Disclaimer: Ninguno de los personajes me pertenecen. Son todo creación de J.K.R . Sólo la situación insólita salió de mi cabeza.

Capítulo cinco.

El profesor Snape quedó observándola fijamente con la boca levemente abierta y una expresión de puro asombro en sus rostro. Sí, ella ya había supuesto que la respuesta que tenía no sería la que hubiera estado esperando pero él había insistido en conocerla. Si en verdad lo conocía como creía, no había duda que aparentaría indiferencia, intentando no mostrarse débil ante esto. Y, precisamente, así sucedió. Lo vio apretar los labios y apartar los ojos rápidamente. Sintió la urgente necesidad de acercársele y abrazarlo a él también, pero no lo haría porque sabía que él no lo permitiría, sería capaz incluso de lanzarle una maldición si ella hacía tal cosa, por lo que colocó sus manos detrás de su espalda y entrelazó sus manos conteniéndose.

-No le diré a nadie- repitió con cierta timidez- Se lo prometí.

Severus le dio la espalda y se encaminó hacia su escritorio asintiendo levemente con la cabeza.

-Será mejor que comience, Granger.- lo escuchó decir ella- No quiero esperar toda la noche.

-Pero, señor…

-¡¿Qué?- preguntó volteándose con una mirada llena de desprecio.

Hermione retrocedió algo asustada.
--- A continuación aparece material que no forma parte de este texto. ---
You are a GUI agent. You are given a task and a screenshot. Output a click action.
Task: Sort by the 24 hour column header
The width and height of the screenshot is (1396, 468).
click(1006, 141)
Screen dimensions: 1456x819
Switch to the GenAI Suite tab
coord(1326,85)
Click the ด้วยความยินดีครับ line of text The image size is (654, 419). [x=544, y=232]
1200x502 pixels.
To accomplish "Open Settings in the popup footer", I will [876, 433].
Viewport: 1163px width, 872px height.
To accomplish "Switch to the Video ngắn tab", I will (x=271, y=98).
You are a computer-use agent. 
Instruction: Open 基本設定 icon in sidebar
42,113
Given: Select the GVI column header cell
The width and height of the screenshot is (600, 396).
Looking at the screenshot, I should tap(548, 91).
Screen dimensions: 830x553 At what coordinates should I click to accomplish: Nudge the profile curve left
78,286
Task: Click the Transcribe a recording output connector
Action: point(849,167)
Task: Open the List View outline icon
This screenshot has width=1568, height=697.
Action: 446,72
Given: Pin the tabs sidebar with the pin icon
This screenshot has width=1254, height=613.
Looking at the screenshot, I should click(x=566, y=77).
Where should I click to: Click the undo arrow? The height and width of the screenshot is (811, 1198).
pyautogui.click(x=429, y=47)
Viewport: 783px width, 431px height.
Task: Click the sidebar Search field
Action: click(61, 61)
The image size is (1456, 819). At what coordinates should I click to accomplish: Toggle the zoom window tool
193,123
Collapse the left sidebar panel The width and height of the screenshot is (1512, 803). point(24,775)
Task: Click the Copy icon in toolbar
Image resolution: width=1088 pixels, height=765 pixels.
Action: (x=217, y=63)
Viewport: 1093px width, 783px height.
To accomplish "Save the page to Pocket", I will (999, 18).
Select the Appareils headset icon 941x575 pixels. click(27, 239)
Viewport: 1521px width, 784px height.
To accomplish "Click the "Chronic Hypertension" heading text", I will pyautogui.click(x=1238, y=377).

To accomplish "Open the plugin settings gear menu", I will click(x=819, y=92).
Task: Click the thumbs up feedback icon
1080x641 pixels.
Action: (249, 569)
Habían sido muchas las veces que él la había insultado pero jamás había visto aquel brillo terrorífico. Una parte de ella le decía que no era más que el miedo el que lo hacía actuar de esa manera pero no iba a presionarlo de ningún modo porque, después de todo, él seguía siendo su profesor.

-Usted no me dijo lo que tengo que hacer- le contestó tímidamente.

Severus cerró los ojos lentamente y suspiró. Las fracciones de su rostro parecieron relajarse un poco. Volvió a abrirlos y se encontró con la mirada tímida de su alumna.

-Debe…- titubeó porque en realidad no había pensado en nada.

Hermione posó sus ojos alrededor del despacho y vio que en una de las esquinas había unos cuantos calderos sucios.

-¿Tengo que limpiar eso?- preguntó.

Severus siguió la mirada y rápidamente habló.

-Sí, exactamente. Límpielos sin magia yo estaré corrigiendo unos trabajos.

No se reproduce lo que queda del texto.